* **Provided text**:
☆ ☆ ☆ ☆ ☆ ☆ ☆

Small businesses have relied considerably on securitized markets for credit. The recent financial crisis led to a virtual cessation of securitization of some of the loans used by small businesses, such as commercial real estate mortgages, vehicle, and credit card loans. In addition, values of commercial and residential real estate, which small businesses often use as collateral for loans, dropped dramatically. As a consequence, small businesses may have experienced tighter credit conditions than larger businesses, which rely relatively less on those categories of loans and collateral.
Small businesses have long had less access to credit than large businesses. Large enterprises have traditionally been able to borrow both from banks and from the broader credit markets by issuing bonds, commercial paper, and other debt securities. By contrast, small businesses generally could not access these broader credit markets and were generally regarded as “bank dependent.” Small business lending was long the province of smaller community banks and finance companies. Small businesses tend to have less collateral, shorter track records, and less verifiable financial statements than large businesses. These financial market frictions may have impinged on smaller businesses’ borrowing, even from community banks.
Perhaps because of such frictions, small businesses often turn to sources other than banks and finance companies for credit. Federal Reserve surveys indicate that traditional bank loans substantially fund small businesses. But the surveys also show that small businesses rely heavily on other sources of funds, including personal and business credit cards; residential mortgages and home equity loans; and family and friends.
Small business funding has also come to be importantly, if not obviously, connected to the broader credit markets. These markets were severely disrupted by the recent financial crisis. As a consequence, supplies of credit to small businesses diminished. Credit to small businesses may have been reduced more than credit to larger businesses.

☆ ☆ ☆ ☆ ☆ ☆ ☆

* **Raw data**:
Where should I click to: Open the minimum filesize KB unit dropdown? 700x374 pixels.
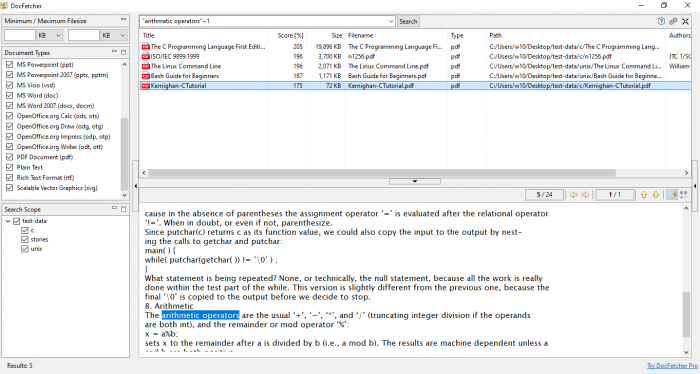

☆ ☆ ☆ ☆ ☆ ☆ ☆

* **Required work**: Using the passage on small business credit, decide whether each statement agrees with it, answering yes or no and quoting the deciding words: (a) Large enterprises have traditionally borrowed by issuing bonds and commercial paper. (b) Federal Reserve surveys show small businesses make little use of credit cards. (c) The financial crisis nearly halted securitization of credit card loans. Rely only on the text about small business credit.

* **Written response**:
(a) Yes: "Large enterprises have traditionally been able to borrow both from banks and from the broader credit markets by issuing bonds, commercial paper, and other debt securities."
(b) No: "small businesses rely heavily on other sources of funds, including personal and business credit cards"
(c) Yes: "The recent financial crisis led to a virtual cessation of securitization of some of the loans used by small businesses, such as commercial real estate mortgages, vehicle, and credit card loans."